There was no specific cause really. I didn't see a particularly hilarious picture nor did I read a laughable anecdote. I was just suddenly struck (really, this is the most appropriate word I can think of) by the banality and the ridiculousness of everything that's been happening to me. Everything suddenly seemed dastardly funny.
I guess this is a part of my current personality series. I believe that I grow older only during select seasons. Lately, I've noticed that I have (again) been stumbling over variations of coquetry, new clothing lines, new lives. Finally, the season has come to shed skin.
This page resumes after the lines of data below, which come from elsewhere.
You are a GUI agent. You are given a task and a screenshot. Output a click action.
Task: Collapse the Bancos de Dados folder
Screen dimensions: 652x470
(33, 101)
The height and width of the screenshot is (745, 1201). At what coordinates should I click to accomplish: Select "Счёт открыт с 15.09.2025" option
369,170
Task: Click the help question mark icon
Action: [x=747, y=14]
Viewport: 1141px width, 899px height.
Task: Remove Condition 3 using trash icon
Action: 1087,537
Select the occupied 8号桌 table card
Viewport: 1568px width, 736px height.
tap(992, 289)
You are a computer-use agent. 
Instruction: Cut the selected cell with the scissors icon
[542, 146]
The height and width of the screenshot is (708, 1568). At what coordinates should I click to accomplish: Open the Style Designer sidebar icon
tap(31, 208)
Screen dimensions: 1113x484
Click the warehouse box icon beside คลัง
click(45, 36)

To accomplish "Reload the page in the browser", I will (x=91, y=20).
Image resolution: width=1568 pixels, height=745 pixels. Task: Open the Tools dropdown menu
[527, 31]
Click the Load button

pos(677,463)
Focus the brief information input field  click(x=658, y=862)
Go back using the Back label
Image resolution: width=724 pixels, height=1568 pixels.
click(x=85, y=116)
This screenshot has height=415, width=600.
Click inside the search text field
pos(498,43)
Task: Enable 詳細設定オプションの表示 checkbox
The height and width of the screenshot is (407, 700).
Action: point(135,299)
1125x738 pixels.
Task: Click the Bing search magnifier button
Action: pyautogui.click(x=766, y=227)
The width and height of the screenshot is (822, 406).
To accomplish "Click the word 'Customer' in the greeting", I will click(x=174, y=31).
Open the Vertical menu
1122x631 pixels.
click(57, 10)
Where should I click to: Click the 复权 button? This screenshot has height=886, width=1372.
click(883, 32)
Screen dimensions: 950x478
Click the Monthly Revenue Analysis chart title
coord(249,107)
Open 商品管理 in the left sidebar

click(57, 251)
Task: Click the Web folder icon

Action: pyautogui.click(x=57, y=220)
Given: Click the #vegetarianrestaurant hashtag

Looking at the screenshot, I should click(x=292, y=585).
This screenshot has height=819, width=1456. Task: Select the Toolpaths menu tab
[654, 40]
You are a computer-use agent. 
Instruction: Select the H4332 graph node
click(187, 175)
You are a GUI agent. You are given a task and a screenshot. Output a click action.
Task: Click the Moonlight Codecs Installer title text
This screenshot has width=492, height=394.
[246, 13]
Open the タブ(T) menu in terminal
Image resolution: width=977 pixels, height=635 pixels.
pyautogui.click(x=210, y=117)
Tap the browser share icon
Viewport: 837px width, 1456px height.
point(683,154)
This is not to say that I'll not come back howling at certain issues ever again. I'm just saying that I will try to remember to take things in stride, to remember that I've always had and will always have options. I have to remind myself that inspite of everything that has happened (and maybe is still happening), I still know myself better than anybody and I have not been raised to be mournful and childish. It's good to know that after all the bullshit, my sense of the ridiculous is still intact.
It's amazing how the things that I found hilarious as a sarcastic 16 year old are still the same things that I cringe at now.
I admit that for a time, I did want to fall into a certain role. I tried to emulate, to change (eeps), to drastically morph into someone who I never really had the stomach to be.
I am happy to announce that I am officially stopping today. I have always been happy about myself and I will never change for anyone. Not even for my own sake.
I just finished apologizing to my officemates for the unnecessary ruckus I caused. I really was penitent. After all, not everybody gets lucky enough to be freed in a day.